The BBC version saw the return of the crash mats and it works similarly to the ITV version, although the platforms are both closer together and joined with a rigid bar, sometimes this would lead to someone to step or fall onto the opponent's platform causing the offender to lose.

=== The Eliminator ===
- First appearance: series 1, 1992 - heat 1

The final event, and the only event seen in every episode; this was a contender against contender obstacle course. The first contender to complete the Eliminator course would win the episode and progress to the next round. Unlike in the American version, the Gladiators would have no involvement with this round. Points gathered throughout the episode were used to determine a head start. For every point the contender with the higher score was ahead, 0.5 seconds would be added to their head start. Once a winner was determined, the runner-up was encouraged to finish the course anyway.

Each obstacle on the course had rules which were only explained to viewers if there was a potential violation, and if the referee was not satisfied that the contender crossed an obstacle properly, he could demand that they retake it.
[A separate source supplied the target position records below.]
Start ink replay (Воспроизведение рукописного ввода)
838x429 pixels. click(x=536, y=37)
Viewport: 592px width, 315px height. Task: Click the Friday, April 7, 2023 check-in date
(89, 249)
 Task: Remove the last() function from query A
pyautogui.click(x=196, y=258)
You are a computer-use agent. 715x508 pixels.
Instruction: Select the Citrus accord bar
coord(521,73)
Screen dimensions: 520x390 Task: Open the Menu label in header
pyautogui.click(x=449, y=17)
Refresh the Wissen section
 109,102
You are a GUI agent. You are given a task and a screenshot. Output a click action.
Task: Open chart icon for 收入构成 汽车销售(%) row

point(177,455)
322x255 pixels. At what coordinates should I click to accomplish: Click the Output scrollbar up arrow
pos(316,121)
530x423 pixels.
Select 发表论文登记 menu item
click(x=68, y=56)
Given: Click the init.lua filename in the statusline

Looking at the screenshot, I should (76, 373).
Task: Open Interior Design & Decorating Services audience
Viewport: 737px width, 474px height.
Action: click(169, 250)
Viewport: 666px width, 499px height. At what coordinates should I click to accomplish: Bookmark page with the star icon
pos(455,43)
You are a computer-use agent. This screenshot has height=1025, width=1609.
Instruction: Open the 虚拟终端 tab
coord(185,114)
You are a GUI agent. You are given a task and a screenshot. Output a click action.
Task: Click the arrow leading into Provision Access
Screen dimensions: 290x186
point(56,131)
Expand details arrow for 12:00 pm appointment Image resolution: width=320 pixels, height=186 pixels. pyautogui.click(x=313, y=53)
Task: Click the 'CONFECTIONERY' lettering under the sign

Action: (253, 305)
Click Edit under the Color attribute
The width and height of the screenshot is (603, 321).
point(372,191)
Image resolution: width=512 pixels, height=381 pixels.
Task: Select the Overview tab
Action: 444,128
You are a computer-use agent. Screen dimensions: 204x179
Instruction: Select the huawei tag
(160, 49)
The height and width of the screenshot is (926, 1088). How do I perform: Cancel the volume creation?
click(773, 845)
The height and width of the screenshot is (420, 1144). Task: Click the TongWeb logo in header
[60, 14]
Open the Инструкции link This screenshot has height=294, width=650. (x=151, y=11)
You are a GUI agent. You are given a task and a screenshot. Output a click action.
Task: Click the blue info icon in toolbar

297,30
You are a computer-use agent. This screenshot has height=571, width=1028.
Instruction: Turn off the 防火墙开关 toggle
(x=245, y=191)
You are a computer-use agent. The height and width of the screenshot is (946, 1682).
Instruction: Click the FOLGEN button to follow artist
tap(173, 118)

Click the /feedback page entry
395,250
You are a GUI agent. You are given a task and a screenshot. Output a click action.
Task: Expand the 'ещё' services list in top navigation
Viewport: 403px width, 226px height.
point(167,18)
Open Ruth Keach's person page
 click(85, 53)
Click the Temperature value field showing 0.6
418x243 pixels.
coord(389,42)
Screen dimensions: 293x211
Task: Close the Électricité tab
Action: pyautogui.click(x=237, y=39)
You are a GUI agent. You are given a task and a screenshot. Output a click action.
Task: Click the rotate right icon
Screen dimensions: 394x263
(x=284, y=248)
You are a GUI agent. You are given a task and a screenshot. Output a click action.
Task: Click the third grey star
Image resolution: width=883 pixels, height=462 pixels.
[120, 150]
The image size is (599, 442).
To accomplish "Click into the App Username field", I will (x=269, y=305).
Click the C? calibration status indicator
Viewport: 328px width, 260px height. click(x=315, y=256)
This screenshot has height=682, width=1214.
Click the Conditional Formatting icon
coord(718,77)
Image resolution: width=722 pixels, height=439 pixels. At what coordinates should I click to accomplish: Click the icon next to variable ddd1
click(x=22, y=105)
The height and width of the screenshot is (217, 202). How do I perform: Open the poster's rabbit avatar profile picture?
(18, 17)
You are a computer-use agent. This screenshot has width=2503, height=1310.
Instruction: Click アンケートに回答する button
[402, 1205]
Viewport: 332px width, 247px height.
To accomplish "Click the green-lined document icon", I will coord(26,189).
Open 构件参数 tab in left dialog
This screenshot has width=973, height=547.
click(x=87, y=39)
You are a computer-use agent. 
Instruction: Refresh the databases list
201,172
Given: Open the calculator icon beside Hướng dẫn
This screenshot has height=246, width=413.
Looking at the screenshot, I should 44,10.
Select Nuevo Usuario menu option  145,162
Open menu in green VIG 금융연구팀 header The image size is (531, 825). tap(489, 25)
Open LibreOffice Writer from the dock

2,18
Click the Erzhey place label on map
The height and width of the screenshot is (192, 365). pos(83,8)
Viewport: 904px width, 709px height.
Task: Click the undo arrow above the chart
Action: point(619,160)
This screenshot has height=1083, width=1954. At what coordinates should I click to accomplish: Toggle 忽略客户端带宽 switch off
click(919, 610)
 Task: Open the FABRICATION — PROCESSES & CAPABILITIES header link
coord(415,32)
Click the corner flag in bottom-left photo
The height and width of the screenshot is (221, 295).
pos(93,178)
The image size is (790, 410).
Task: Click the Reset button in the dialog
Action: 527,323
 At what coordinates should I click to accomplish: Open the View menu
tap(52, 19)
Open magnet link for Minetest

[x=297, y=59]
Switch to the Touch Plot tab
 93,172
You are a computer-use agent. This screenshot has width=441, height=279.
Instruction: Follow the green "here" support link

The first obstacle was originally a cargo net with a steel slide and a scramble sheet. In series 2 this was replaced by high-and-low beams and a rope climb. The high-and-low beams were a set of four hurdles to scale; the high hurdles needing to be scaled while the low ones needed to be rolled under. In series 5, a new obstacle was placed between the high-and-low beams and the rope climb, called Spaghetti Junction which is a bungee maze where contenderes are required to climb through a series of elastic ropes. The second low hurdle was removed from the course to make room. In series 6, the Spaghetti Junction was replaced by a double-sided cargo net with a trampoline at its base; both sides needed to be scaled to pass.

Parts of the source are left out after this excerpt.